BgeM3 SKU - Microsoft Azure

I’ve been told to reach out toe HF Form from Microsoft ML Team regarding SKU Enablement for Bgem3 embedding model

Information attached below on serving specifics:

We would like to enable the following SKUs for the model:
Standard NC4as T4 v3 (NVIDIA T4, 16 GB)
Standard NV6ads A10 v5 (fractional NVIDIA A10, ≈ 12 GB)

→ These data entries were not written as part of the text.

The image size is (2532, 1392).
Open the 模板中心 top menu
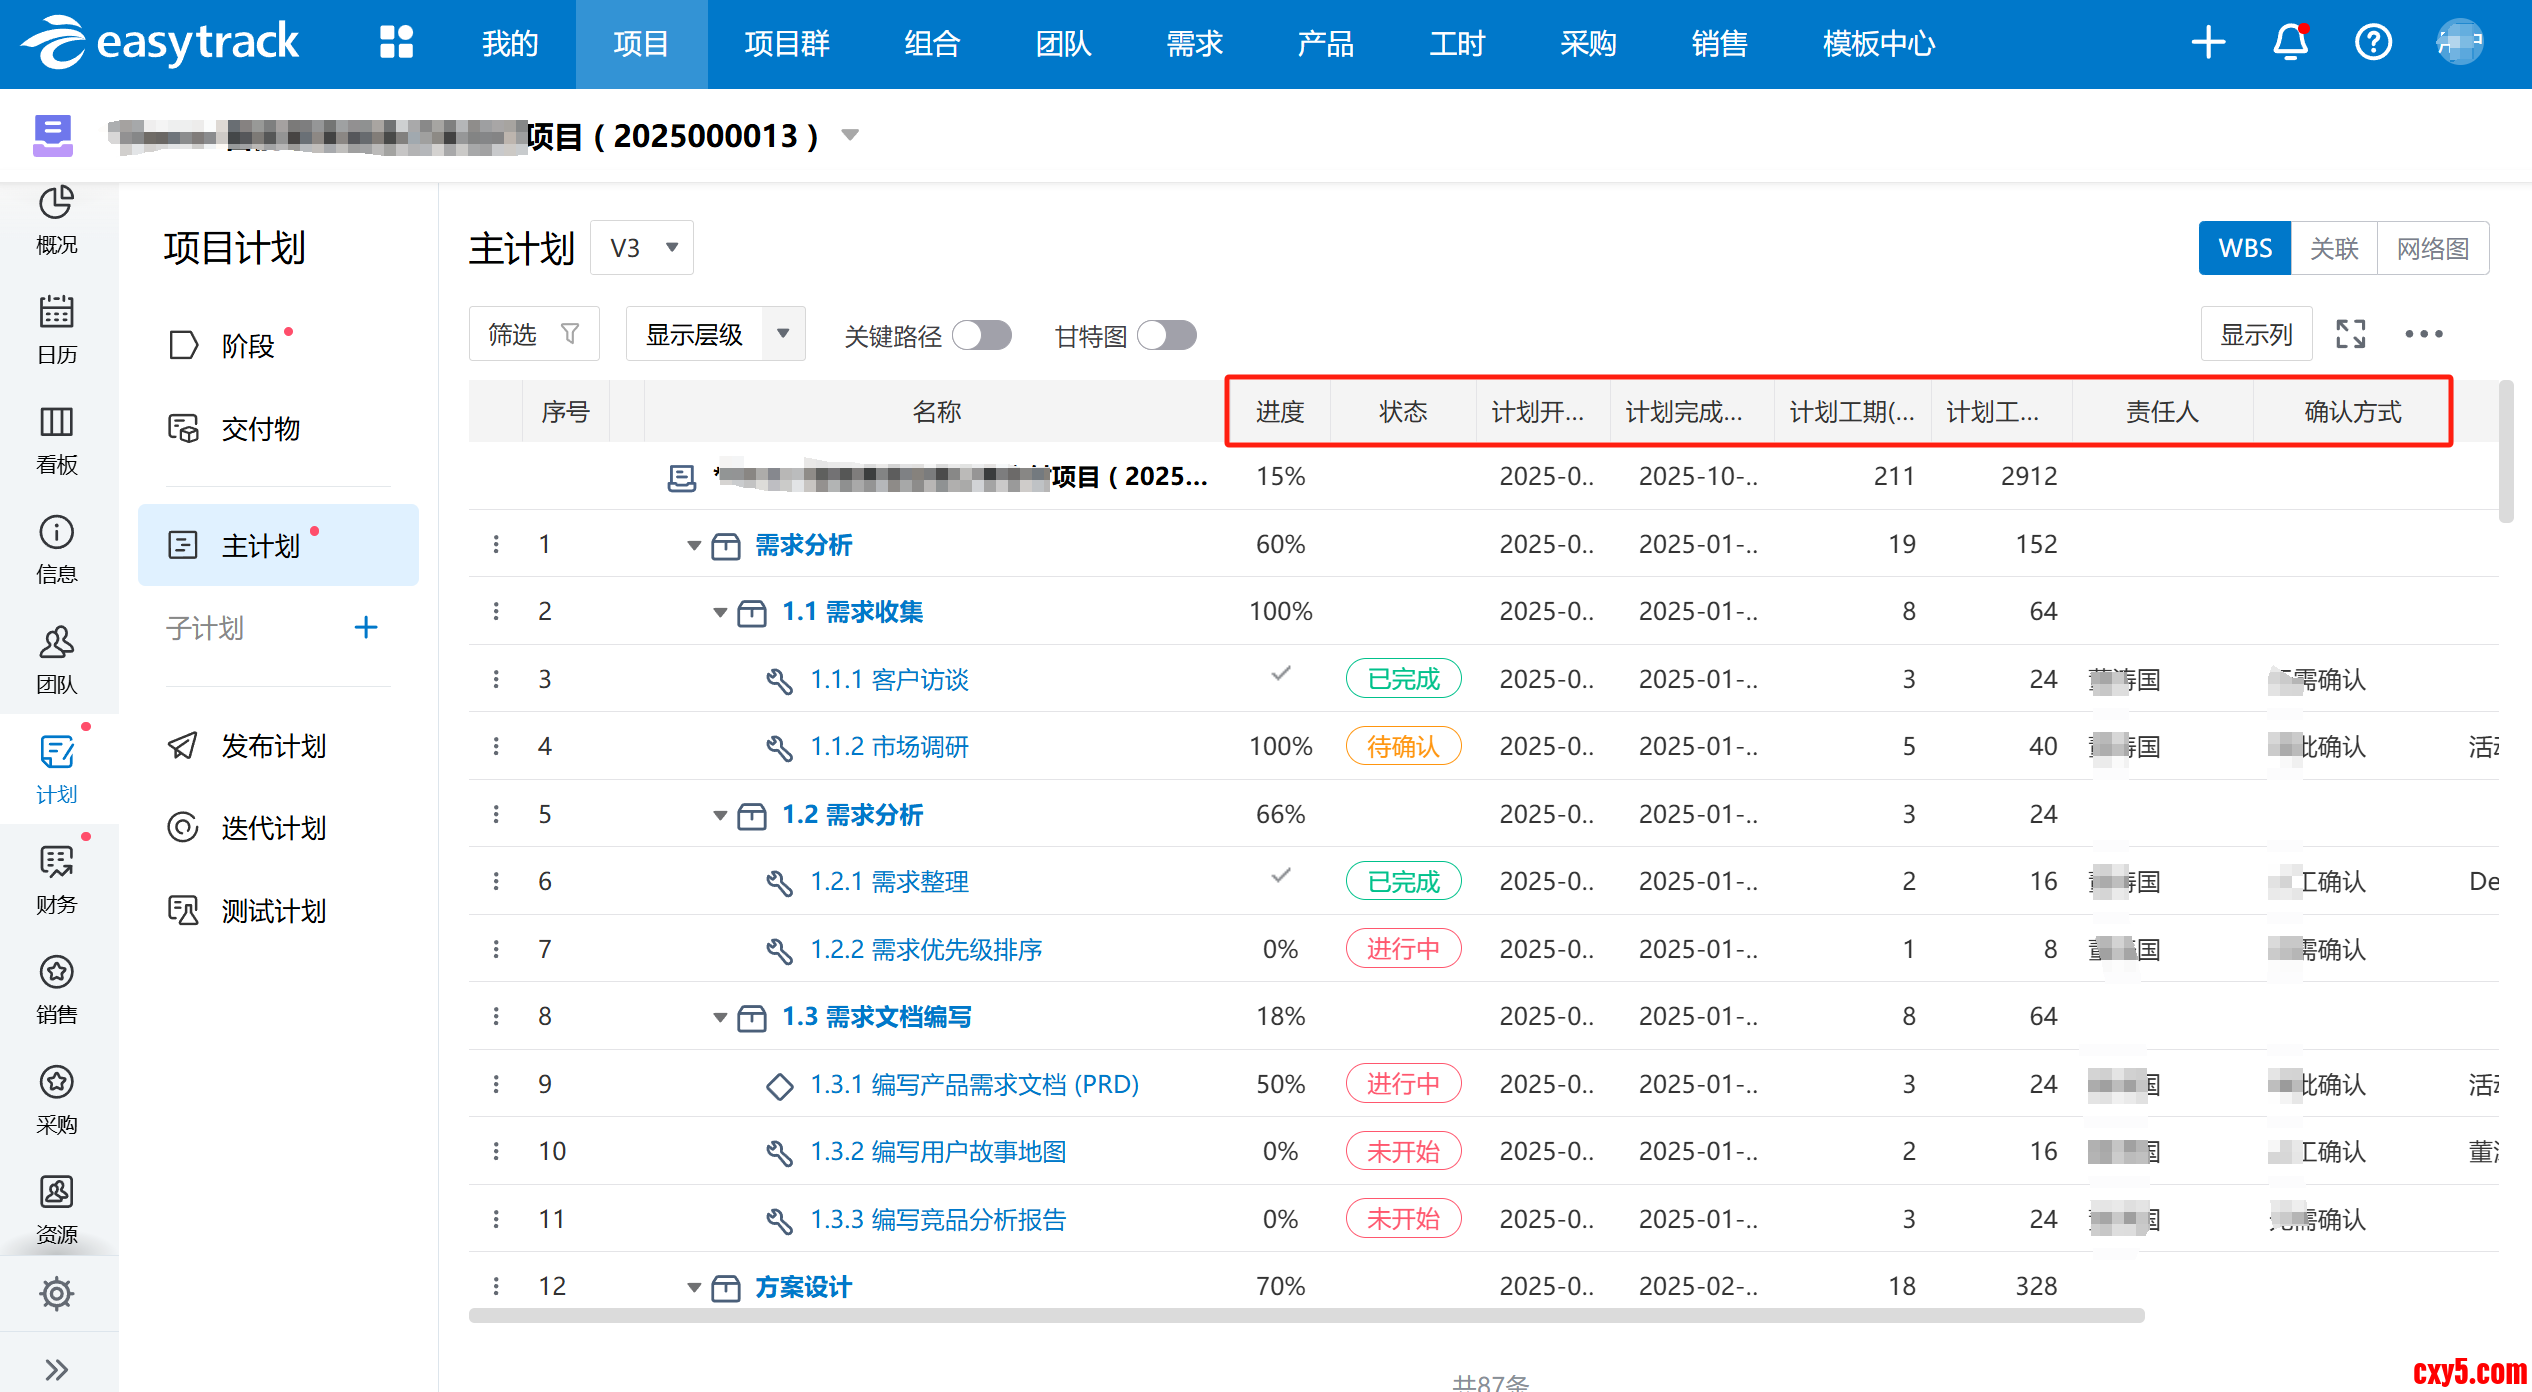pyautogui.click(x=1878, y=44)
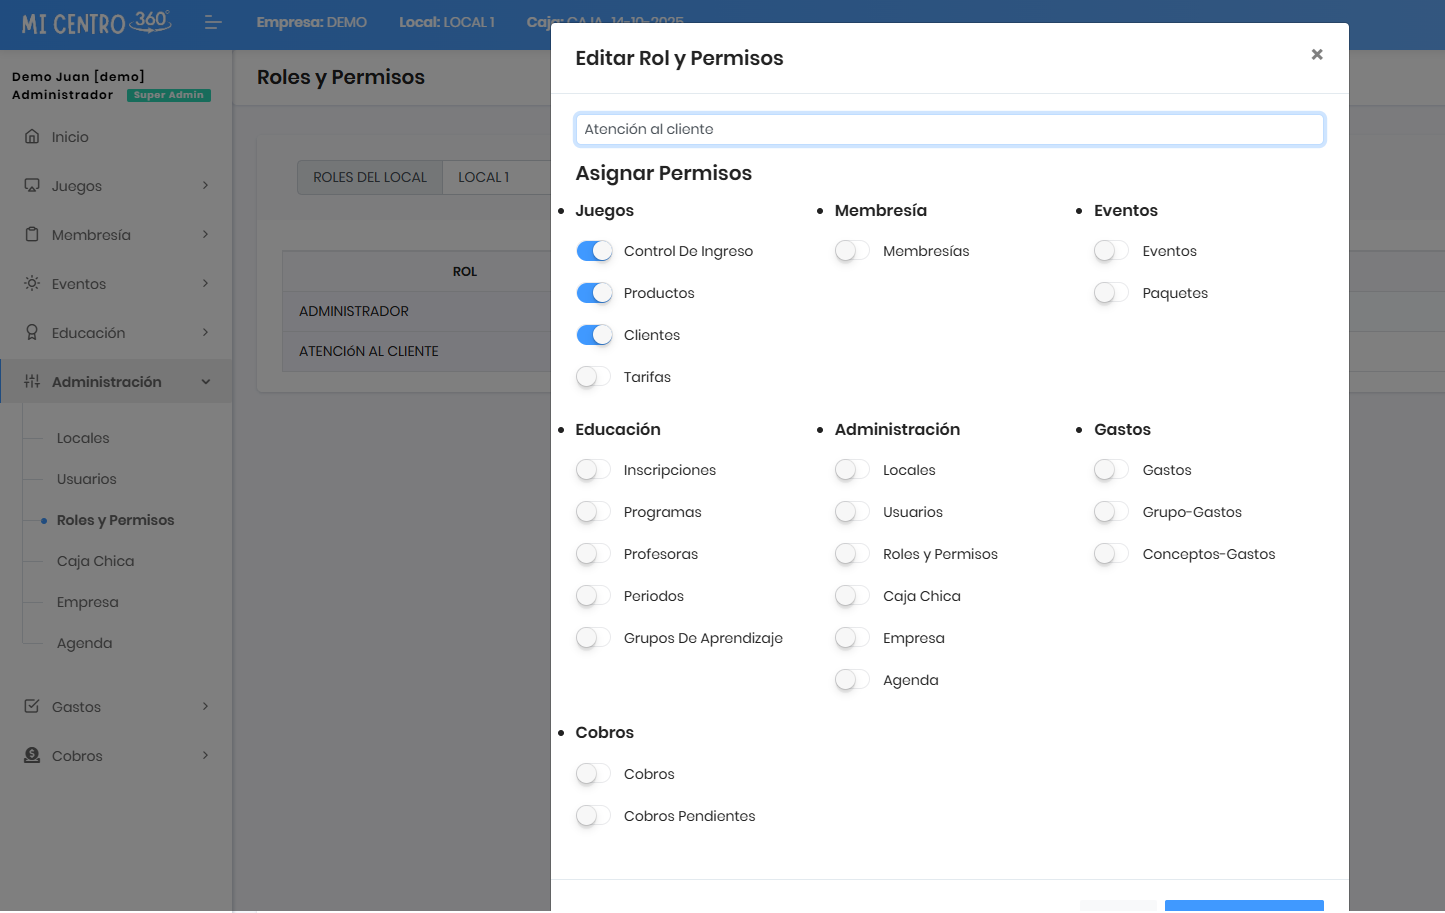Image resolution: width=1445 pixels, height=913 pixels.
Task: Click the Cobros money icon in sidebar
Action: point(32,756)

Let me give you more information on this request below:

This BGE model is roughly ~1B parameters. This will take up about 1G of VRAM. Embedding computations can spike the VRAM consumption, but never even close to the A100 specs (Standard_NC24ads_A100_v424 cores, 220GB RAM, 64GB storage). 64 gigs is significantly more than we would need, even with constant inferencing (which isn’t our use case). We prefer partitions of NV-series T4‑based (e.g., Standard_NV12s v3) would suffice as our use case involves <4GB but none of these seem customizable, even an L4 or A10 would be overkill. That is just an additional reason as we wish to pay by inference costs of running this embedding model. However, if you could enable this option potentially for the smaller GPUs, we can proceed via a cost-effective hourly deployment route.

1 Like